Your instructions:
For this exercise, return only the lines in the records below from the one holding "The height and width of the screenshot is (533, 1069)." through the one holding "1249x637 pixels. How", including both, exactly as they appear and without pictures.

Recorded information:
*-*-*
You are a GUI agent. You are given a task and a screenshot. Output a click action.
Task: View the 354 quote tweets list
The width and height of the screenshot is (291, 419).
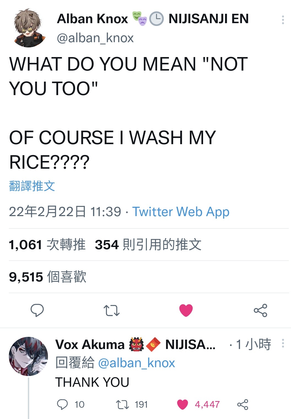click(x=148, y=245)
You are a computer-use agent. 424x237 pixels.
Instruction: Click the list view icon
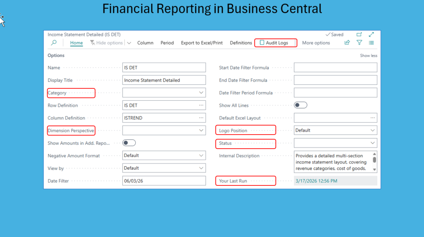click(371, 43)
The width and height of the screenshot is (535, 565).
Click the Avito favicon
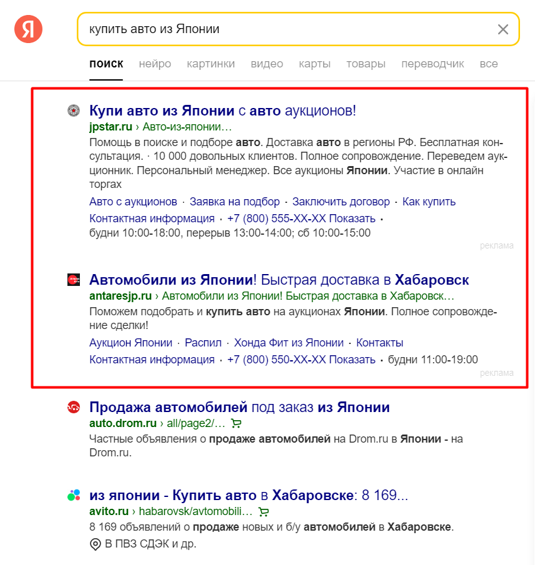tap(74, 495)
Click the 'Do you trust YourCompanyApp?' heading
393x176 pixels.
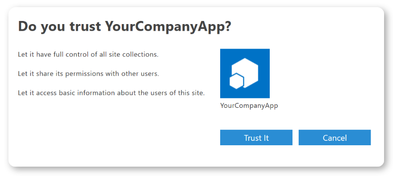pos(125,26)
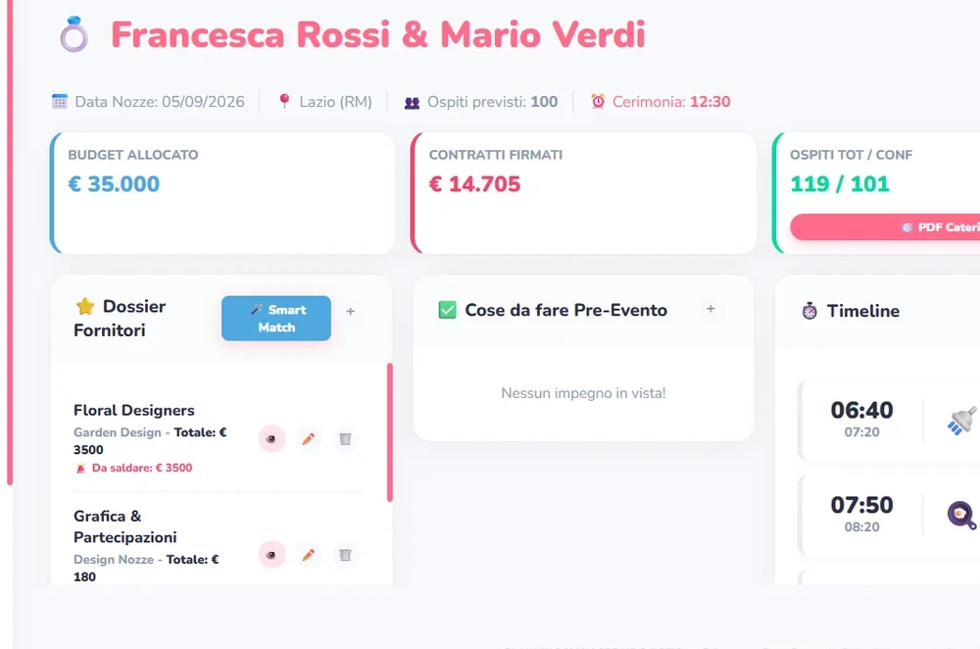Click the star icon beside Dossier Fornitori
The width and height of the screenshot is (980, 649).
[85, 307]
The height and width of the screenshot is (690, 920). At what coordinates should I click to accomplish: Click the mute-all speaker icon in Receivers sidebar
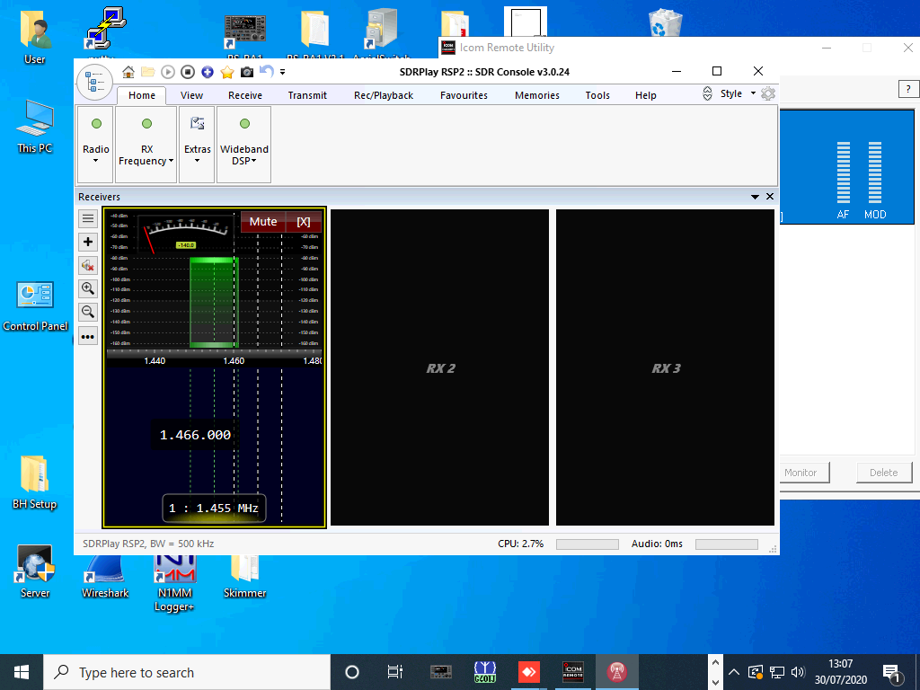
*-*-*
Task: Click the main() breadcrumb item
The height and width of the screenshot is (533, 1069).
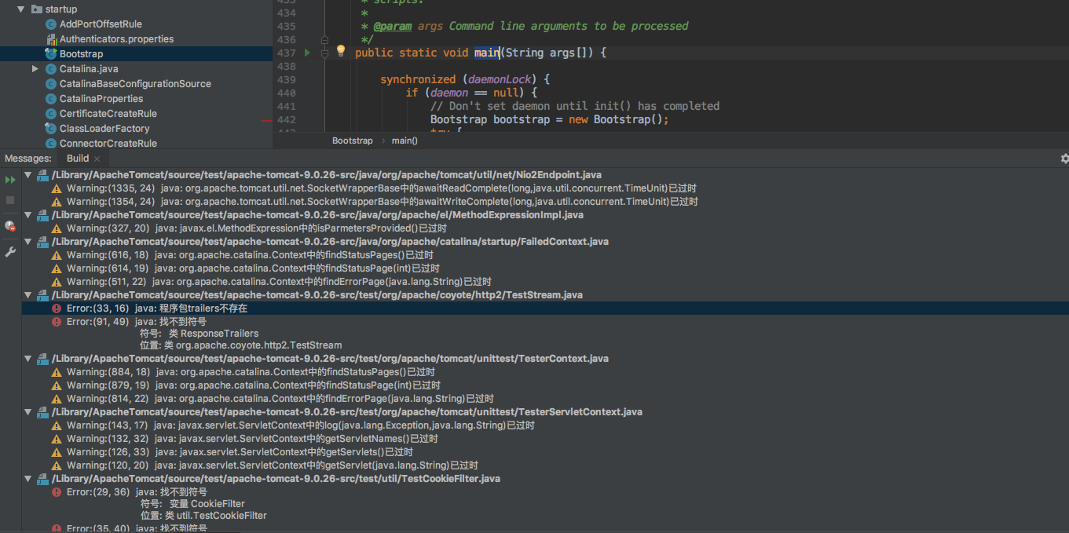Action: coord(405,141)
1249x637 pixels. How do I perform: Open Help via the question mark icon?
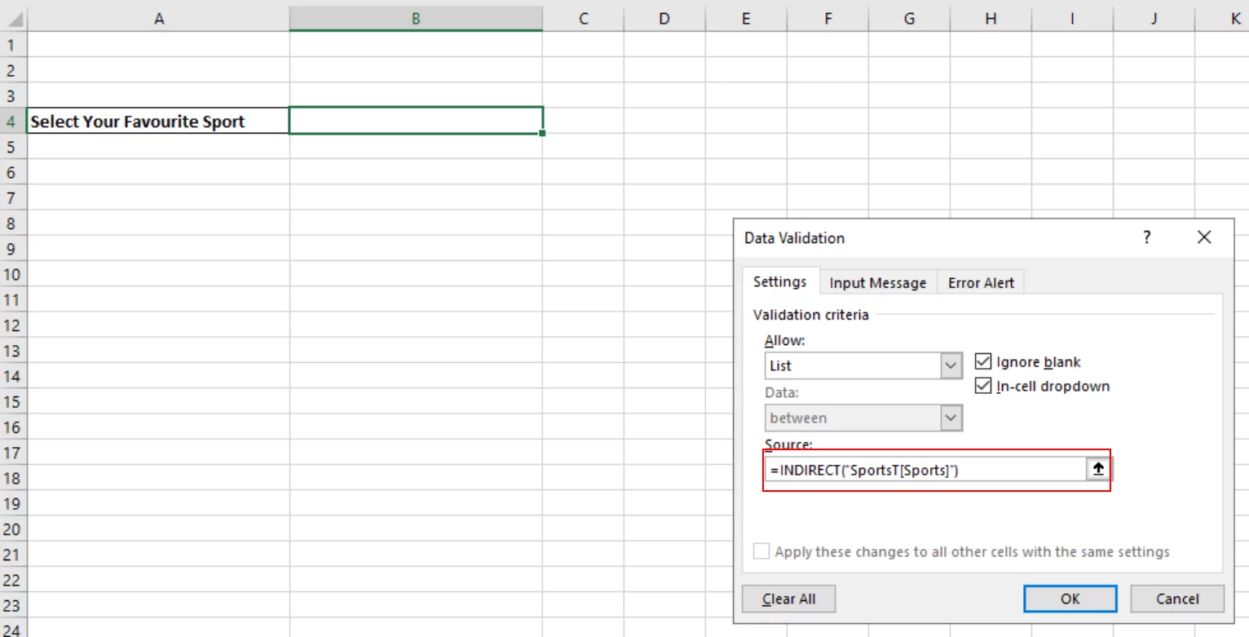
*-*-*
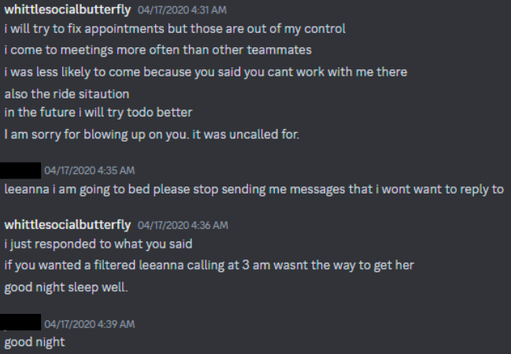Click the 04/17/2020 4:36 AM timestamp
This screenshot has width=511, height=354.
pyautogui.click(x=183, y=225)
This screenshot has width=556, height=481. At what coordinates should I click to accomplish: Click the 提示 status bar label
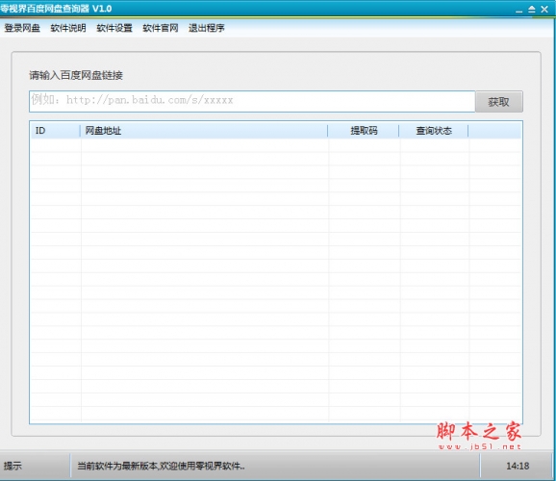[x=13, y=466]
*-*-*
Output of the exercise:
The height and width of the screenshot is (533, 1069).
Action: coord(405,141)
1249x637 pixels. How do I perform: Open Help via the question mark icon?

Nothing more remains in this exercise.